Shortly afterward, he decided to escape.  He found a kitchen knife in the unit lounge and, taking precautions to remain unobserved, used it to unscrew the security bars covering a window.  He then opened the window, cut through a screen and climbed out.  He jumped just after being spotted and just before someone could stop him.  He received serious injuries upon landing.  The accident occurred approximately eleven hours after he was admitted to the unit.  His blood alcohol level at the time was .055 percent. 

Summary judgment is appropriate if the dispute can be resolved as a matter of law on undisputed facts.  Germanotta v. National Indemnity Co., 119 Wis.2d 293, 296, 349 N.W.2d 733, 735 (Ct. App. 1984).  Where material facts are in dispute, or reasonable conflicting inferences available from undisputed facts, summary judgment is not appropriate.  Preloznik v. City of Madison, 113 Wis.2d 112, 115-16, 334 N.W.2d 580, 582-83 (Ct. App. 1983).  We independently decide such issues without deference to the trial court.  Schaller v. Marine Nat’l Bank, 131 Wis.2d 389, 394, 388 N.W.2d 645, 648 (Ct. App. 1986).

A hospital must exercise such ordinary care as it knows or should know is required by the mental and physical condition of its patient.  Kujawski v. Arbor View Health Care Ctr., 139 Wis.2d 455, 462-63, 407 N.W.2d 249, 252 (1987).  The hospital could be found negligent under this standard for inadequately policing the lounge, for not maintaining close observation of Reed and for keeping a poorly secured window on a locked detoxification unit.  However, in its summary judgment motion and in its response on the appeal, the hospital has relied on the principle that “where the evidence of the plaintiff’s negligence is so clear and the quantum so great, and where it appears that the negligence of the plaintiff is, as a matter of law, equal or greater than that of the defendant, it is not only within the power of the court but it is the duty of the court to so hold.”  Johnson v. Grzadzielewski, 159 Wis.2d 601, 608, 465 N.W.2d 503, 506 (Ct. App. 1990).  Such has been the ruling where the plaintiff was joy riding on an elevator, id.; where the plaintiff tried to pull a burning tree off power lines, Hertelendy v. Agway Ins. Co., 177 Wis.2d 329, 340, 501 N.W.2d 903, 908 (Ct. App. 1993); where plaintiff was injured trying to escape from police during a high-speed chase, Brunette v. Employers Mut. Liab. Ins. Co., 107 Wis.2d 361, 364, 320 N.W.2d 43, 44 (Ct. App. 1982); where plaintiff worked on farm machinery with power take off engaged, Schuh v. Fox River Tractor Co., 63 Wis.2d 728, 744, 218 N.W.2d 279, 287 (1974); where plaintiff walked through a barricaded construction site, Rewolinski v. Harley-Davidson Motor Co., 32 Wis.2d 680, 684-85, 146 N.W.2d 485, 487 (1966); and where plaintiff failed to reduce speed while driving through dense fog, McNally v. Goodenough, 5 Wis.2d 293, 304, 92 N.W.2d 890, 897 (1958). 
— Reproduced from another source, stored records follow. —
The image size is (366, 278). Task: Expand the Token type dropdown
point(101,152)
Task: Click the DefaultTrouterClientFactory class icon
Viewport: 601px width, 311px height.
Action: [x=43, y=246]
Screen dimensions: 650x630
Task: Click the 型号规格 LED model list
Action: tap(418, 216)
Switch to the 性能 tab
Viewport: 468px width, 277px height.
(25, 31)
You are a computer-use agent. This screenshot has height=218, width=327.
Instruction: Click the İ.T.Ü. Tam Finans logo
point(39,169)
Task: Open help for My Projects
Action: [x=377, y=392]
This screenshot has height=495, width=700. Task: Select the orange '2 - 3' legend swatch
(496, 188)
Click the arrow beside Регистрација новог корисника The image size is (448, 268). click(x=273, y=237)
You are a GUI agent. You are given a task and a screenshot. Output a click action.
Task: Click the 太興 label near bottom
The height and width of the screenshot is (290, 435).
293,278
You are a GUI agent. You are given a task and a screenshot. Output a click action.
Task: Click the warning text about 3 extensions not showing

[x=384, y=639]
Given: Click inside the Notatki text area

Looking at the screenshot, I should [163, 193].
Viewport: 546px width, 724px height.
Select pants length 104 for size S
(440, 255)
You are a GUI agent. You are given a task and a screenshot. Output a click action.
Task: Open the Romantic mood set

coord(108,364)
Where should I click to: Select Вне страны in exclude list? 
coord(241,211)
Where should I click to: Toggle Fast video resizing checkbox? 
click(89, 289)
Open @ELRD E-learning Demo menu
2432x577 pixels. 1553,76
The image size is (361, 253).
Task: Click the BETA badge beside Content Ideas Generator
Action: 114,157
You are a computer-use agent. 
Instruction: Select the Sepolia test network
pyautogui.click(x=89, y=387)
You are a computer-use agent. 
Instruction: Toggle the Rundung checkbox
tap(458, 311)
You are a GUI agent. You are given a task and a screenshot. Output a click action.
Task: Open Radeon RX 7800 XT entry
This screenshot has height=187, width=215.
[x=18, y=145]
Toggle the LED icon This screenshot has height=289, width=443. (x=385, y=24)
The hospital has not shown Reed’s negligence to be greater as a matter of law.  From the facts now of record, a reasonable fact finder could find that the hospital was negligent in one or more respects, and that its negligence in those respects was substantial.  A reasonable fact finder could also infer that Reed was not acting in a fully rational, and knowing and voluntary, manner when he attempted his escape.  That factor separates this case from those cited above, and others like it, where the volitional nature of the plaintiff’s dangerous acts was not in dispute.  Reed’s potentially reduced volition here is a circumstance that a reasonable fact finder could rely on, after determining the weight and credibility to be assigned Reed and hospital personnel, to assign the hospital the greater negligence.  Because competing inferences remain reasonably available on that question, summary judgment cannot resolve the issue.

Reed also challenges an item of costs in the judgment.  Our decision to reverse the judgment on the merits makes it unnecessary to address that issue.

By the Court.—Judgment reversed and cause remanded.

This opinion will not be published.  See Rule 809.23(1)(b)5., Stats.

 


 



[1]  This is an expedited appeal under Rule 809.17, Stats.